[Stored data entries]
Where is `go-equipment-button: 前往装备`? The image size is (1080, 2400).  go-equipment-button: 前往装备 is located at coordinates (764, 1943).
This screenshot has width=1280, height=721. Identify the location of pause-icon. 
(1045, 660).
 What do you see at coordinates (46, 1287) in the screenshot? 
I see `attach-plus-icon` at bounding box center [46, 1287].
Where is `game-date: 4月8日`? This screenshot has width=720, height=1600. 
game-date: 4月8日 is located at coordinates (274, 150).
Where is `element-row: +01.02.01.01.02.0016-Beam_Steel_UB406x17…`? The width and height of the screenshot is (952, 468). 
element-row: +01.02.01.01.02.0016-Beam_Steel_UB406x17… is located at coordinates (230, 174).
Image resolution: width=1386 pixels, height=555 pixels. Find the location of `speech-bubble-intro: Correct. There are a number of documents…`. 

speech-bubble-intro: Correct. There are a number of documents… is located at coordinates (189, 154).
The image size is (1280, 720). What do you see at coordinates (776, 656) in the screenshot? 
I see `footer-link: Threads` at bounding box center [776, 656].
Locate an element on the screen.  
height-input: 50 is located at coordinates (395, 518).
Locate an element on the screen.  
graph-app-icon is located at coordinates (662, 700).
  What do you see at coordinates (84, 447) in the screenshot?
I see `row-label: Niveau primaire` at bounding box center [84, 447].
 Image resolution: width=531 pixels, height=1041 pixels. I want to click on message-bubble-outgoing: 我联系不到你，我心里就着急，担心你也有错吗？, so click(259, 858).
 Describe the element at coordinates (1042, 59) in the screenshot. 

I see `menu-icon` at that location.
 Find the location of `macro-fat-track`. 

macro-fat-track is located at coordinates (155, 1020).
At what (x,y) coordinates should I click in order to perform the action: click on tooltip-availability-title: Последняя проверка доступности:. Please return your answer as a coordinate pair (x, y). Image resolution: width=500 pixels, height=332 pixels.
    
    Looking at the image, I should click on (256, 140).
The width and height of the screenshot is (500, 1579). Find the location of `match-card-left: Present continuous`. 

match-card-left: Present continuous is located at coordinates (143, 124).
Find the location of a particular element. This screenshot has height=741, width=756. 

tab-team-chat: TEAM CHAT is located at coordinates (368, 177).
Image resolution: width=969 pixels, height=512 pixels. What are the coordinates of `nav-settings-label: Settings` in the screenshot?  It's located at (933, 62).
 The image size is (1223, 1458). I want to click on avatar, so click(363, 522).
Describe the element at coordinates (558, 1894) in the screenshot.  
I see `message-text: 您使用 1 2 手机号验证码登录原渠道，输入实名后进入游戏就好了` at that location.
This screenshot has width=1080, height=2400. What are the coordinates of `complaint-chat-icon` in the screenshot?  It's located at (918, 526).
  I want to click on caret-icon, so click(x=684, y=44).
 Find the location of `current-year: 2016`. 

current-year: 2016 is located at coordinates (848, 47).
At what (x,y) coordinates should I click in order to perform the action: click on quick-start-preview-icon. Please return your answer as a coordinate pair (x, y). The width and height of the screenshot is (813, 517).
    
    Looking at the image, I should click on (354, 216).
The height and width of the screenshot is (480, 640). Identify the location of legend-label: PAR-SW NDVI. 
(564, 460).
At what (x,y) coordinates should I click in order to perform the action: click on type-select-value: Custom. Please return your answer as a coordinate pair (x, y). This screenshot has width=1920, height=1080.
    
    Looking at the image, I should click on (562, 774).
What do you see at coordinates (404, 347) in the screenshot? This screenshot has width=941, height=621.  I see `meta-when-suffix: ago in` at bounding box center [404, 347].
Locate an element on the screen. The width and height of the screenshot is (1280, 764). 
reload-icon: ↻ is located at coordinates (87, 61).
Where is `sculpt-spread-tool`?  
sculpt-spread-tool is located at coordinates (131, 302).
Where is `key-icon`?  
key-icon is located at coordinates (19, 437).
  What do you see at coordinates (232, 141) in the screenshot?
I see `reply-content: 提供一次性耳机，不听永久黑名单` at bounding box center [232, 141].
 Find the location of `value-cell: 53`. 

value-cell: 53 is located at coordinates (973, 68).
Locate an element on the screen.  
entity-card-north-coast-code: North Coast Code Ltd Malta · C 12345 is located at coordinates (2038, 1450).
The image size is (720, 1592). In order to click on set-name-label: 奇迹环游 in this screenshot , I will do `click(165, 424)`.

--- EXERCISE ---
Quote every one of the items above line for line, leaving each line unchanged.

--- EXERCISE ANSWER ---
Where is `go-equipment-button: 前往装备`? The image size is (1080, 2400).  go-equipment-button: 前往装备 is located at coordinates (764, 1943).
This screenshot has width=1280, height=721. Identify the location of pause-icon. 
(1045, 660).
 What do you see at coordinates (46, 1287) in the screenshot? 
I see `attach-plus-icon` at bounding box center [46, 1287].
Where is `game-date: 4月8日`? This screenshot has width=720, height=1600. 
game-date: 4月8日 is located at coordinates (274, 150).
Where is `element-row: +01.02.01.01.02.0016-Beam_Steel_UB406x17…`? The width and height of the screenshot is (952, 468). 
element-row: +01.02.01.01.02.0016-Beam_Steel_UB406x17… is located at coordinates (230, 174).
Image resolution: width=1386 pixels, height=555 pixels. Find the location of `speech-bubble-intro: Correct. There are a number of documents…`. 

speech-bubble-intro: Correct. There are a number of documents… is located at coordinates (189, 154).
The image size is (1280, 720). What do you see at coordinates (776, 656) in the screenshot? 
I see `footer-link: Threads` at bounding box center [776, 656].
Locate an element on the screen.  
height-input: 50 is located at coordinates (395, 518).
Locate an element on the screen.  
graph-app-icon is located at coordinates (662, 700).
  What do you see at coordinates (84, 447) in the screenshot?
I see `row-label: Niveau primaire` at bounding box center [84, 447].
 Image resolution: width=531 pixels, height=1041 pixels. I want to click on message-bubble-outgoing: 我联系不到你，我心里就着急，担心你也有错吗？, so click(259, 858).
 Describe the element at coordinates (1042, 59) in the screenshot. 

I see `menu-icon` at that location.
 Find the location of `macro-fat-track`. 

macro-fat-track is located at coordinates (155, 1020).
At what (x,y) coordinates should I click in order to perform the action: click on tooltip-availability-title: Последняя проверка доступности:. Please return your answer as a coordinate pair (x, y). Image resolution: width=500 pixels, height=332 pixels.
    
    Looking at the image, I should click on (256, 140).
The width and height of the screenshot is (500, 1579). Find the location of `match-card-left: Present continuous`. 

match-card-left: Present continuous is located at coordinates (143, 124).
Find the location of a particular element. This screenshot has height=741, width=756. 

tab-team-chat: TEAM CHAT is located at coordinates (368, 177).
Image resolution: width=969 pixels, height=512 pixels. What are the coordinates of `nav-settings-label: Settings` in the screenshot?  It's located at (933, 62).
 The image size is (1223, 1458). I want to click on avatar, so click(363, 522).
Describe the element at coordinates (558, 1894) in the screenshot.  
I see `message-text: 您使用 1 2 手机号验证码登录原渠道，输入实名后进入游戏就好了` at that location.
This screenshot has width=1080, height=2400. What are the coordinates of `complaint-chat-icon` in the screenshot?  It's located at (918, 526).
  I want to click on caret-icon, so click(x=684, y=44).
 Find the location of `current-year: 2016`. 

current-year: 2016 is located at coordinates (848, 47).
At what (x,y) coordinates should I click in order to perform the action: click on quick-start-preview-icon. Please return your answer as a coordinate pair (x, y). The width and height of the screenshot is (813, 517).
    
    Looking at the image, I should click on (354, 216).
The height and width of the screenshot is (480, 640). Identify the location of legend-label: PAR-SW NDVI. 
(564, 460).
At what (x,y) coordinates should I click in order to perform the action: click on type-select-value: Custom. Please return your answer as a coordinate pair (x, y). This screenshot has width=1920, height=1080.
    
    Looking at the image, I should click on (562, 774).
What do you see at coordinates (404, 347) in the screenshot? This screenshot has width=941, height=621.  I see `meta-when-suffix: ago in` at bounding box center [404, 347].
Locate an element on the screen. The width and height of the screenshot is (1280, 764). 
reload-icon: ↻ is located at coordinates (87, 61).
Where is `sculpt-spread-tool`?  
sculpt-spread-tool is located at coordinates (131, 302).
Where is `key-icon`?  
key-icon is located at coordinates (19, 437).
  What do you see at coordinates (232, 141) in the screenshot?
I see `reply-content: 提供一次性耳机，不听永久黑名单` at bounding box center [232, 141].
 Find the location of `value-cell: 53`. 

value-cell: 53 is located at coordinates (973, 68).
Locate an element on the screen.  
entity-card-north-coast-code: North Coast Code Ltd Malta · C 12345 is located at coordinates (2038, 1450).
The image size is (720, 1592). In order to click on set-name-label: 奇迹环游 in this screenshot , I will do `click(165, 424)`.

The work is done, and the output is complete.